Pull out every line in the data that has the string "result" in it.

#### Records drawn from a dataset:
◇ ◇ ◇ ◇ ◇ ◇ ◇
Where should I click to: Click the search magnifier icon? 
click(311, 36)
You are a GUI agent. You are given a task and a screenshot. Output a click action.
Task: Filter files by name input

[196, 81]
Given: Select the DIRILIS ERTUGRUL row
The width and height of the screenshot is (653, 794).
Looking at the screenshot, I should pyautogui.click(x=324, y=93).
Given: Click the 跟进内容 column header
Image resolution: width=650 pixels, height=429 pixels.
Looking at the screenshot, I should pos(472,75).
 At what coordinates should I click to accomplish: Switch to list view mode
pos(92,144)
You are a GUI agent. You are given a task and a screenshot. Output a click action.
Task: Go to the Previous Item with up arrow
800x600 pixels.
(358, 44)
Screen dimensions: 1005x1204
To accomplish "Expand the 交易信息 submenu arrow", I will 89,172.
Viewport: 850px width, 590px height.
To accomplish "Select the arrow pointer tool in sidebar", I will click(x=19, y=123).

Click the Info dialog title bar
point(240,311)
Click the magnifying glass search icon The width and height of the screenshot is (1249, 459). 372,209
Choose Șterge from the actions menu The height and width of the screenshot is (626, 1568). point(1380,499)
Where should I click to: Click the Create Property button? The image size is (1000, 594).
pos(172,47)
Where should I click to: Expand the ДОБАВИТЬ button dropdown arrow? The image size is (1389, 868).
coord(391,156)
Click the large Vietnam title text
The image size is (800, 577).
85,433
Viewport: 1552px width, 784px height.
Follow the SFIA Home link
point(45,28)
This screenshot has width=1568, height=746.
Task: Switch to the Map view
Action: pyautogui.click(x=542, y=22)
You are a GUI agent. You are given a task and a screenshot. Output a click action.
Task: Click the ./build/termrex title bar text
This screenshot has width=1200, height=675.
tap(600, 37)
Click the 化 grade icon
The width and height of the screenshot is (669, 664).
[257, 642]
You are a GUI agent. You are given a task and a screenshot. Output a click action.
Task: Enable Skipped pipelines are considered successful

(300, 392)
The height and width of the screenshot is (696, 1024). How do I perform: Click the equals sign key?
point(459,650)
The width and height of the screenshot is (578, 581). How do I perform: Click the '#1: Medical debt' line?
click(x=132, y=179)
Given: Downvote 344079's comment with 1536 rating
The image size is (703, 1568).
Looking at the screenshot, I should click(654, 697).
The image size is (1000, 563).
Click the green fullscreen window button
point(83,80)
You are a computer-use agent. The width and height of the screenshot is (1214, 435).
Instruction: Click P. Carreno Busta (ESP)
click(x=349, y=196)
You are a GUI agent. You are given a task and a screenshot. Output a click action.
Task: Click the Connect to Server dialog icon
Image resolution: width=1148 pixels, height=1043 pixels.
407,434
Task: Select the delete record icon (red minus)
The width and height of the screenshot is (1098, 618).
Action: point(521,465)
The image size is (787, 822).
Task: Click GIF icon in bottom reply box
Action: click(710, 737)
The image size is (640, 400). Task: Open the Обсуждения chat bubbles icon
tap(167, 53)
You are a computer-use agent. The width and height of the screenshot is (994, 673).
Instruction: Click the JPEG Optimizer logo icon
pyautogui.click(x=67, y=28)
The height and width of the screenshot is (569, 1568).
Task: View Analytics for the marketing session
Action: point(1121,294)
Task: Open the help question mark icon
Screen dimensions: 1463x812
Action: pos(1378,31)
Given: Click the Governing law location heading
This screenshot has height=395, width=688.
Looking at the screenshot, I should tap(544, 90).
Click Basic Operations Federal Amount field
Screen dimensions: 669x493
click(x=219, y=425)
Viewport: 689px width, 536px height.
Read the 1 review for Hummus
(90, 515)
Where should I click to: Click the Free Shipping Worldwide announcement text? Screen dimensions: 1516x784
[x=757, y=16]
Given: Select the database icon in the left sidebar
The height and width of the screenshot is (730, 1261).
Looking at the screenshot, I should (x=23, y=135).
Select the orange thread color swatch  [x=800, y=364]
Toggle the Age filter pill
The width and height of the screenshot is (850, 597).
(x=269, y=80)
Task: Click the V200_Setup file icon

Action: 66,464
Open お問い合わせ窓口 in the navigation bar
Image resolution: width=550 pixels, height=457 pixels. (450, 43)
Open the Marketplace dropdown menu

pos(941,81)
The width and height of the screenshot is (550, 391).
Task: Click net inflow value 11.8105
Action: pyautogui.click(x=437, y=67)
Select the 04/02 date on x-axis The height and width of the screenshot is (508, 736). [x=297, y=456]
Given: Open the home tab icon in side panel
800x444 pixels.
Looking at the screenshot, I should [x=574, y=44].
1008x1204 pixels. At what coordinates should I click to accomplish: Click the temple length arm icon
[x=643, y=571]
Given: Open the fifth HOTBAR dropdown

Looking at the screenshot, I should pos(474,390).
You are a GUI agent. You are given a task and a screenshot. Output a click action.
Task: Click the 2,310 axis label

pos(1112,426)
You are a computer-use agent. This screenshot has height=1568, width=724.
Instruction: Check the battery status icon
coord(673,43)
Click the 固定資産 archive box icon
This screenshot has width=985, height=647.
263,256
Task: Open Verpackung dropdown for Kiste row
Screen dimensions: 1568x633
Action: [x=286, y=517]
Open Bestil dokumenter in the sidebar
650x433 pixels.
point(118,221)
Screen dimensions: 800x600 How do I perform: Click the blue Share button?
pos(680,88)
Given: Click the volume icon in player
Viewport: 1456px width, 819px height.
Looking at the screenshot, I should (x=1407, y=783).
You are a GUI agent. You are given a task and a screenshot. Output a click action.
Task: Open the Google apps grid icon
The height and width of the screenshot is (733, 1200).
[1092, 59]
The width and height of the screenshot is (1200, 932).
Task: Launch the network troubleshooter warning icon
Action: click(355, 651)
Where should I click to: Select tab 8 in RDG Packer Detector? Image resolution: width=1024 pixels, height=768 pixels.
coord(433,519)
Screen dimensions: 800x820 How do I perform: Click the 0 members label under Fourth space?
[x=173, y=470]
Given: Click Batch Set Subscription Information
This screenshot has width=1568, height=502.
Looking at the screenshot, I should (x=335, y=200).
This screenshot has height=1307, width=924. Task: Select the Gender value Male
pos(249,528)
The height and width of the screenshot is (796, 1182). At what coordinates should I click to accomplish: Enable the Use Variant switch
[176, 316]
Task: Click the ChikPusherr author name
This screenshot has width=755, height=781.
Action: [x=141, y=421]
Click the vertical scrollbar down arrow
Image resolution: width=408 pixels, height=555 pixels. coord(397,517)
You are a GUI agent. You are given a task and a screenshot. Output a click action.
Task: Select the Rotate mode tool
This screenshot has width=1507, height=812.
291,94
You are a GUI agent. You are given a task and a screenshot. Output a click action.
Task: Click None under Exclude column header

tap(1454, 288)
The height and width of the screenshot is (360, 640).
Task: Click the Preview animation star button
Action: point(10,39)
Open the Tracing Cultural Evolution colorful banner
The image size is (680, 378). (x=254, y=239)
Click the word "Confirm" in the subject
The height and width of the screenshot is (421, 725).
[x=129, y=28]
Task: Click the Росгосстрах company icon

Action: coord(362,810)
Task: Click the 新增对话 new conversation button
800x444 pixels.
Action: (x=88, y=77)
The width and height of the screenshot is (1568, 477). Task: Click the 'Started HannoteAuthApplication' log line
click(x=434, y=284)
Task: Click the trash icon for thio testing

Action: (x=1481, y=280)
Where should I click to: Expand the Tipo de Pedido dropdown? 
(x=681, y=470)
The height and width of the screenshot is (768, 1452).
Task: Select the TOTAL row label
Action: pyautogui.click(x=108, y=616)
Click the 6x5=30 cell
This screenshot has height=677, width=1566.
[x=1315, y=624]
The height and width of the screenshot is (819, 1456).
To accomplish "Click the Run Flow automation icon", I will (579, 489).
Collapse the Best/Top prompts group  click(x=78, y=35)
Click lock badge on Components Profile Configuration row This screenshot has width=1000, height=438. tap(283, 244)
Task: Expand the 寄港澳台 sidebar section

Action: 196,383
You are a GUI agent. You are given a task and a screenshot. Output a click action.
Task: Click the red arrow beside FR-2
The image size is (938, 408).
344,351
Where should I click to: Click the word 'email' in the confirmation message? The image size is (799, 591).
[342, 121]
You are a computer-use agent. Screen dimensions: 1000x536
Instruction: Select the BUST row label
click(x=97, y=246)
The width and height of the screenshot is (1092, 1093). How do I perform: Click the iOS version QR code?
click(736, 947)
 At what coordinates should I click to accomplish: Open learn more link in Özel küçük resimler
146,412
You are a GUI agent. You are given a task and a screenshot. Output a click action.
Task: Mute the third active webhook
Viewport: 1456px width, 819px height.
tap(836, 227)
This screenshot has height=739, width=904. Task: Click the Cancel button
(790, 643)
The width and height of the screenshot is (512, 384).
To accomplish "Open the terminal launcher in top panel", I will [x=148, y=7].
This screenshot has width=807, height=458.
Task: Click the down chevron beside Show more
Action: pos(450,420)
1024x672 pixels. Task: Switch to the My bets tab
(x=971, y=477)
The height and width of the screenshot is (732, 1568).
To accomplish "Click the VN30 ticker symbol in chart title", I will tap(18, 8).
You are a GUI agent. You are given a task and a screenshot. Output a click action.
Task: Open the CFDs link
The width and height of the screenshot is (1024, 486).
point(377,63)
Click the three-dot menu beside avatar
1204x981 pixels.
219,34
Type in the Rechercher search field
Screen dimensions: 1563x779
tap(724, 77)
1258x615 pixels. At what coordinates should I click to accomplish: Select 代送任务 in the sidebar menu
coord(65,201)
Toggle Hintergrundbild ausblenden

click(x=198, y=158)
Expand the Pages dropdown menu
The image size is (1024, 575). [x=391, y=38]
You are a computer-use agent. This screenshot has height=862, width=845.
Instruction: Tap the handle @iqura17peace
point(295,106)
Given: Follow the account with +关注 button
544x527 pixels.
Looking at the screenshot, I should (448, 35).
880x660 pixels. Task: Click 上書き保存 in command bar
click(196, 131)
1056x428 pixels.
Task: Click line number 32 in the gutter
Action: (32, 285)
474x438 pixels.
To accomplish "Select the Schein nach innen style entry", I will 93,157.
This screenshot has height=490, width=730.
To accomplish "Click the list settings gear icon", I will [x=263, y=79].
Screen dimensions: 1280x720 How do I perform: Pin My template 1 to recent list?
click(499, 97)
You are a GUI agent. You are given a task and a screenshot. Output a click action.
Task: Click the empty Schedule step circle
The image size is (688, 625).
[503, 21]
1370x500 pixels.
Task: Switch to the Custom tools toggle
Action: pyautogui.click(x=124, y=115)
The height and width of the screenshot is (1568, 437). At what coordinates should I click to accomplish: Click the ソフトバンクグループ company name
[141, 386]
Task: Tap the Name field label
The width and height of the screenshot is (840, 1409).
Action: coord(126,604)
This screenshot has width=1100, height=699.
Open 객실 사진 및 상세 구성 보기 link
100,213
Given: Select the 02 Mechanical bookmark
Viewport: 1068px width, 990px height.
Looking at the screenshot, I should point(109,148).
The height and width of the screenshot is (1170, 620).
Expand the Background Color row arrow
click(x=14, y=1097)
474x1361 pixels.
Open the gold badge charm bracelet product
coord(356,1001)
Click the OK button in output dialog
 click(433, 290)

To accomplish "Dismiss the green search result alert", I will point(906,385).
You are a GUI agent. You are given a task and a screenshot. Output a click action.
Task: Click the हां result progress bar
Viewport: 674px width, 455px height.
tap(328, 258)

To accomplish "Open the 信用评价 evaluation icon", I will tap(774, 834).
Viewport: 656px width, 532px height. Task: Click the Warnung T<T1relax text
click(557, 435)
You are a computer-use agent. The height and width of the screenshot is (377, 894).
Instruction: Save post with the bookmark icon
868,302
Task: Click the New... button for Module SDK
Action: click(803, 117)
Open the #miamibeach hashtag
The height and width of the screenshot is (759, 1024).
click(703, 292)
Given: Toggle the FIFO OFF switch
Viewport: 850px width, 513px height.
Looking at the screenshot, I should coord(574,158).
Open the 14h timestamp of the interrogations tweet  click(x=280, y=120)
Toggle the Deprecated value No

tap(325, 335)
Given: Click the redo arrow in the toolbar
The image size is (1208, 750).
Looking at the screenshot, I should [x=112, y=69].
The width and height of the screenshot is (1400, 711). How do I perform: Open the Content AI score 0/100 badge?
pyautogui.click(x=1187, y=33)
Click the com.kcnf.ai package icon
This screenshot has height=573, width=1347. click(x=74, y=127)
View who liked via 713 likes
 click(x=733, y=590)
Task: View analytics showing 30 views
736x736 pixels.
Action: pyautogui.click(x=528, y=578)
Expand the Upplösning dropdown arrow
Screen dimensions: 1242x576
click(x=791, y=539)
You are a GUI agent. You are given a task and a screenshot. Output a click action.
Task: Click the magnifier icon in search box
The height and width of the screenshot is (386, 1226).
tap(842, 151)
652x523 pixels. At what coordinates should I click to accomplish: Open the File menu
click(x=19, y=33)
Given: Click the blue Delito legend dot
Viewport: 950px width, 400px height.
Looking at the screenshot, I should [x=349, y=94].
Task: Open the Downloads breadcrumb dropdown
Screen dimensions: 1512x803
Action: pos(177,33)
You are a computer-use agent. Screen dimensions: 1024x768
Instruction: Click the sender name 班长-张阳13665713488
◇ ◇ ◇ ◇ ◇ ◇ ◇
#### EXERCISE SOLUTION:
To accomplish "Dismiss the green search result alert", I will point(906,385).
Task: Click the हां result progress bar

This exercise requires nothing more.